Là encore, la filière doit trouver les moyens de travailler avec les représentants des chasseurs pour atteindre des objectifs communs, notamment en matière de prévention.
Le bénévolat des chasseurs équivaut à 11 000 emplois, auxquels s’ajoutent 1 500 professionnels.
J’assistais, samedi dernier, à l’assemblée générale des chasseurs de l’Hérault. À la tribune, le président Jean-Pierre Gaillard avait invité des agriculteurs, des forestiers touchés par des dégâts importants dus au grand gibier, des élus de la métropole montpelliéraine, le vice-président des randonneurs de l’Hérault… soit beaucoup de personnes qui sont souvent opposées. La volonté du président, partagée par tous, est de bâtir une stratégie pour cohabiter sur les mêmes territoires. C’est la solution : n’opposons pas les genres, mais construisons ensemble.
Dans une société où il est plus facile de porter des jugements que de se comprendre, les chasseurs veulent qu’on leur reconnaisse le droit d’exister.
Les chasseurs vont, certes, voir le tarif de leur permis national baisser, mais ils vont contribuer au fonds de protection de la biodiversité à hauteur de 5 euros par permis.
Madame la secrétaire d’État, vous vous êtes engagée à une contribution de l’État à hauteur de 10 euros qui doit être votée dans le projet de loi de finances. Or nous savons que ce qui est voté aujourd’hui peut ne pas l’être demain. C’est pourquoi, au même titre que pour les 5 euros, nous aimerions que cette contribution soit inscrite dans la loi.
Que dire des 41 millions d’euros de financement manquants ? Comment allez-vous trouver les budgets ? Une nouvelle ponction sur les agences de l’eau sera-t-elle programmée ?
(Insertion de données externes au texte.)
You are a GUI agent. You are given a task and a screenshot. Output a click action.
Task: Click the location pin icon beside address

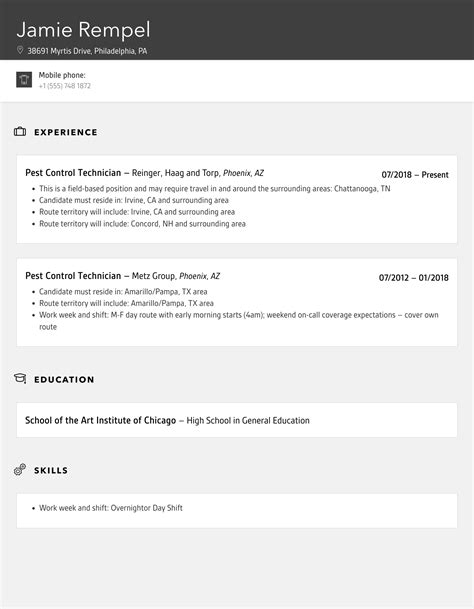coord(20,50)
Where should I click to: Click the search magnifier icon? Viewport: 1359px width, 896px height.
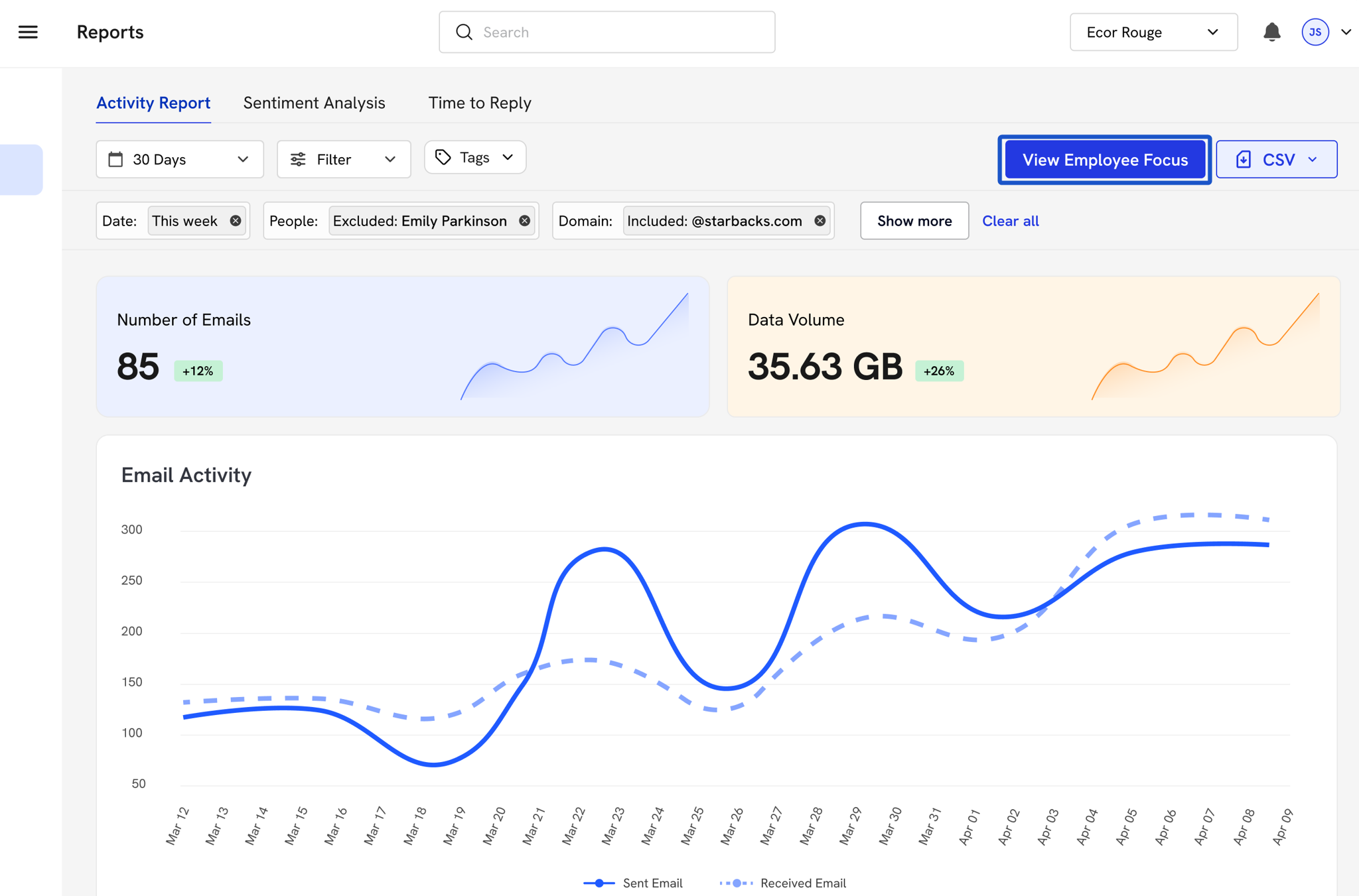tap(464, 32)

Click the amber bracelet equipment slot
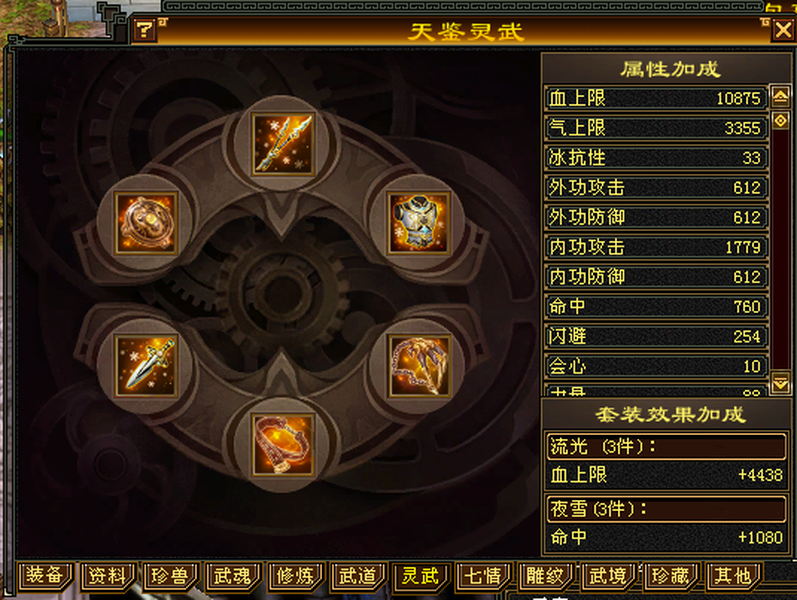pos(283,445)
Enfin, des zones d’interrogation demeurent en ce qui concerne la gouvernance et la représentativité des collèges. J’espère que le débat vous donnera l’occasion, madame la secrétaire d’État, de nous éclairer sur ce sujet. (Applaudissements sur les travées du groupe socialiste et républicain.)
Mme la présidente. La parole est à Mme la secrétaire d’État.
Mme Emmanuelle Wargon, secrétaire d’État. Je voudrais saluer et remercier le rapporteur, la rapporteure pour avis, ainsi que toutes celles et tous ceux qui se sont exprimés, non seulement pour la richesse de leur propos, mais aussi pour avoir témoigné de leur intérêt pour ce texte.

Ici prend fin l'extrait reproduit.